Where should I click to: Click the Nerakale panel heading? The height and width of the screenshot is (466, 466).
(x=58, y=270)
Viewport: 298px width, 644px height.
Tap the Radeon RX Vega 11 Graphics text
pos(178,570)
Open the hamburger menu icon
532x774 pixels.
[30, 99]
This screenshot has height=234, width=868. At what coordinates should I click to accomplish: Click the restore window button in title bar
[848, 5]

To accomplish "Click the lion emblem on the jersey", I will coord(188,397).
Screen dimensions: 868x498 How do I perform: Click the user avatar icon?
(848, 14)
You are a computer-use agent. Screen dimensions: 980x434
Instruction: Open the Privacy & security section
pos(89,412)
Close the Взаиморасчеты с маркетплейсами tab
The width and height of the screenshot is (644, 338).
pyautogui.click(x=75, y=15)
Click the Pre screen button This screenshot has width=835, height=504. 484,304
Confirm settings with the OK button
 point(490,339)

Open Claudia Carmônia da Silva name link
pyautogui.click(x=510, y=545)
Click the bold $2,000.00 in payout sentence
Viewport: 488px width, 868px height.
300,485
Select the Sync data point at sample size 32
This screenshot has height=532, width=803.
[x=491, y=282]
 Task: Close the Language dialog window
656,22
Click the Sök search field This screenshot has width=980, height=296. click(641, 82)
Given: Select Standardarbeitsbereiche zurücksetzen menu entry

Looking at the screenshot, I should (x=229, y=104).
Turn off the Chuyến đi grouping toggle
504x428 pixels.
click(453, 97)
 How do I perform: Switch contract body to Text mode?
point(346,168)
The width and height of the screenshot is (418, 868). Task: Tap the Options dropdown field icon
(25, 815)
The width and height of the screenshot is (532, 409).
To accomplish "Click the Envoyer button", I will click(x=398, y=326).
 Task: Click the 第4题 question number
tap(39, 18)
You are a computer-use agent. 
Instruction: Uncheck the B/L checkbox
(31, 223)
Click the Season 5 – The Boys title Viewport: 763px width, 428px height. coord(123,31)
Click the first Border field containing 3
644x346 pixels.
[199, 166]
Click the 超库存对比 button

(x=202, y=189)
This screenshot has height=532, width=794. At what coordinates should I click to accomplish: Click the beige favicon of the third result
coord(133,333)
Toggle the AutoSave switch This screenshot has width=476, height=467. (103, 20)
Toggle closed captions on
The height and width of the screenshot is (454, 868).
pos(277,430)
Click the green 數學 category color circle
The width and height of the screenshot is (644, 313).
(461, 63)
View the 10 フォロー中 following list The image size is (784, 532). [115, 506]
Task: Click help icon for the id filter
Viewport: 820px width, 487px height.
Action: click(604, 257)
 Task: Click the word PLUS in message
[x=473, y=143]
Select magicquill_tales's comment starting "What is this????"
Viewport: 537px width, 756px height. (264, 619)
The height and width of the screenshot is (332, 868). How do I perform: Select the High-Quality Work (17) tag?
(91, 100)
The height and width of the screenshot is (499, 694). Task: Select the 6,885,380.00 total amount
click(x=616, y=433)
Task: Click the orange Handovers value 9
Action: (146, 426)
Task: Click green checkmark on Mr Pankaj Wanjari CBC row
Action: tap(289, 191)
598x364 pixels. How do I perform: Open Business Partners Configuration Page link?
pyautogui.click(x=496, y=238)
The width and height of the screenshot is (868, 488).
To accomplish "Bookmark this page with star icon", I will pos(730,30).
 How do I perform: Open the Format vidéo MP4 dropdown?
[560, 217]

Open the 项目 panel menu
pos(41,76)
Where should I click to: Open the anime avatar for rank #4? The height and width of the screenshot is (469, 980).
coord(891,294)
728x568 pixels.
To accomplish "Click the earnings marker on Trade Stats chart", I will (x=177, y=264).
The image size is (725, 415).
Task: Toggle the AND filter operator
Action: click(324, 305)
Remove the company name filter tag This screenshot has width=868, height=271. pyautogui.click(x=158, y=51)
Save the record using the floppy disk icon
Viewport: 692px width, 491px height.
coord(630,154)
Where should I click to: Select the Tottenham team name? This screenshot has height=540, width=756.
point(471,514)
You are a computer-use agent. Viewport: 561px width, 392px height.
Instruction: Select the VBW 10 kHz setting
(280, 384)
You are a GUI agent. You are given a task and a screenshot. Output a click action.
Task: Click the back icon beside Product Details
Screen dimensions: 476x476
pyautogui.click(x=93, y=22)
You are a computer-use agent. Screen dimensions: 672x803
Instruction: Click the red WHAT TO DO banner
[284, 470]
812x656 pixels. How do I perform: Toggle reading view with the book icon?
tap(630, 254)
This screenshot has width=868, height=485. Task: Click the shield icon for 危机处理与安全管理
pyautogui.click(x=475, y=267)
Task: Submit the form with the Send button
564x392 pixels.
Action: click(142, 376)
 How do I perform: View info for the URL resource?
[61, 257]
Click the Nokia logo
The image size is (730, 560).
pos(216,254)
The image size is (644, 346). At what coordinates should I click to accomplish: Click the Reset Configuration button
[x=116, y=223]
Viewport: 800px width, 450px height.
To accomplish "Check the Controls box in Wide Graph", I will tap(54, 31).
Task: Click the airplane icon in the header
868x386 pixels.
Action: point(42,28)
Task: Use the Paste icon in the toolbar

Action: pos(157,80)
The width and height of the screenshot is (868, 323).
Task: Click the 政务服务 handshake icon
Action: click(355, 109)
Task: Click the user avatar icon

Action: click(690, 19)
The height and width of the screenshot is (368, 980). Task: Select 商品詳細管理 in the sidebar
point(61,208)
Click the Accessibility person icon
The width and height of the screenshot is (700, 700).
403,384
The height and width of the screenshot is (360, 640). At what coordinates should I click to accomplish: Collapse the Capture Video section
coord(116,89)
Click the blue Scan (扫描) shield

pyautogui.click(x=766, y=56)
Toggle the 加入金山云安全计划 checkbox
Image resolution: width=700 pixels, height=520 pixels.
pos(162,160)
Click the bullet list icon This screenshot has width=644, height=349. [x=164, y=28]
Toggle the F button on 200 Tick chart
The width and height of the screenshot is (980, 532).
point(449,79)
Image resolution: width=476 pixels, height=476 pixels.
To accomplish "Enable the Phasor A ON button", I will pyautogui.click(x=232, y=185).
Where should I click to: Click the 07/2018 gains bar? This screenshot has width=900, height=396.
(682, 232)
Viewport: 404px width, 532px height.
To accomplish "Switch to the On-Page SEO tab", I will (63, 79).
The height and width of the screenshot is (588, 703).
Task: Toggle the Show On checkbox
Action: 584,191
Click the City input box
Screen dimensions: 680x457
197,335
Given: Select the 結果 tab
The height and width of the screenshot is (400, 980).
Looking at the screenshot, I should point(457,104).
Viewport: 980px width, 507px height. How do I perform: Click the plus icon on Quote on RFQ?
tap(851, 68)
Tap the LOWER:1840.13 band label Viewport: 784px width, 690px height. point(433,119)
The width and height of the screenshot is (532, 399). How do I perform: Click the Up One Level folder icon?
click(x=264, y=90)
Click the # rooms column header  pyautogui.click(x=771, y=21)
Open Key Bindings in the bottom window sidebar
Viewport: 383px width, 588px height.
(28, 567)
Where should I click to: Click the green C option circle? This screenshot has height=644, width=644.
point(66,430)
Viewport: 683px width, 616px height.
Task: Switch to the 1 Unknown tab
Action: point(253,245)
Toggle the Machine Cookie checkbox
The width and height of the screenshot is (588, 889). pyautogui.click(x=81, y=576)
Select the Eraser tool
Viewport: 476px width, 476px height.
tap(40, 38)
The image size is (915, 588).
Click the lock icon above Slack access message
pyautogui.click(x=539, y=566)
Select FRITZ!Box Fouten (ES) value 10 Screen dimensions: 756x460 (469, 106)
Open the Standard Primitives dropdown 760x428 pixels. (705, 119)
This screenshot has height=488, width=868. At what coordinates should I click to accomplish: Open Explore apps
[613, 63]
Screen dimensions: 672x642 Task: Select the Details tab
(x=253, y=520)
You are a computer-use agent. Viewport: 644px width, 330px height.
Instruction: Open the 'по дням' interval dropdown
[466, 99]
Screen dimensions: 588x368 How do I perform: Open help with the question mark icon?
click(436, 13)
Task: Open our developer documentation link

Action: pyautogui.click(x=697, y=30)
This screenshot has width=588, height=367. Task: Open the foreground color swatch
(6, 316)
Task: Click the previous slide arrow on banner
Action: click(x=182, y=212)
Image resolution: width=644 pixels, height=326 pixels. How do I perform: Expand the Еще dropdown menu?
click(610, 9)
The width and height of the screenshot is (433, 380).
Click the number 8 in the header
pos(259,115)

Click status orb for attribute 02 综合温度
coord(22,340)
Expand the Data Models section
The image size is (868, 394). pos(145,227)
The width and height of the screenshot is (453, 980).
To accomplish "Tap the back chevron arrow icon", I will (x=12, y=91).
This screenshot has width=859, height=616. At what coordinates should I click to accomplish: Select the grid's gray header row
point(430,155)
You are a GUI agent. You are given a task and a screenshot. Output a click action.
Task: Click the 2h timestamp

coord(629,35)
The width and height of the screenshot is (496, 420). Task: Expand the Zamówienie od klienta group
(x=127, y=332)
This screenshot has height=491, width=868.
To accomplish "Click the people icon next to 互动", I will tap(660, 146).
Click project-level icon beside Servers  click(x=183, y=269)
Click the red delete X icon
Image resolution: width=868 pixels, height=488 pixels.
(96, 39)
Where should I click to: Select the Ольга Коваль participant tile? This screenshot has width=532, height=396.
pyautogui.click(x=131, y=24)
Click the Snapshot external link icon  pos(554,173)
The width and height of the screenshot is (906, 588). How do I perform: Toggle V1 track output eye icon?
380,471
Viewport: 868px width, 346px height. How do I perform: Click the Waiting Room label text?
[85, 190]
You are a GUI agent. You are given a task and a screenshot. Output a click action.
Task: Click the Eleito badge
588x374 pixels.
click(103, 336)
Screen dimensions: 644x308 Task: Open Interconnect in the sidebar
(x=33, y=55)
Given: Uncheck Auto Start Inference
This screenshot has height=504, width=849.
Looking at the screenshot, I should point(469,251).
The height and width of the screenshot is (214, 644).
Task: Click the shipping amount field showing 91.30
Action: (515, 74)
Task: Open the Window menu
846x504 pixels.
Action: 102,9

Work task: Considering only the material above, set down every line from the one with "This screenshot has height=532, width=794." to the one with "The width and height of the screenshot is (868, 488).", inclusive, exactly as written.

Answer box:
This screenshot has height=532, width=794. At what coordinates should I click to accomplish: Click the beige favicon of the third result
coord(133,333)
Toggle the AutoSave switch This screenshot has width=476, height=467. (103, 20)
Toggle closed captions on
The height and width of the screenshot is (454, 868).
pos(277,430)
Click the green 數學 category color circle
The width and height of the screenshot is (644, 313).
(461, 63)
View the 10 フォロー中 following list The image size is (784, 532). [115, 506]
Task: Click help icon for the id filter
Viewport: 820px width, 487px height.
Action: click(604, 257)
 Task: Click the word PLUS in message
[x=473, y=143]
Select magicquill_tales's comment starting "What is this????"
Viewport: 537px width, 756px height. (264, 619)
The height and width of the screenshot is (332, 868). How do I perform: Select the High-Quality Work (17) tag?
(91, 100)
The height and width of the screenshot is (499, 694). Task: Select the 6,885,380.00 total amount
click(x=616, y=433)
Task: Click the orange Handovers value 9
Action: (146, 426)
Task: Click green checkmark on Mr Pankaj Wanjari CBC row
Action: tap(289, 191)
598x364 pixels. How do I perform: Open Business Partners Configuration Page link?
pyautogui.click(x=496, y=238)
The width and height of the screenshot is (868, 488).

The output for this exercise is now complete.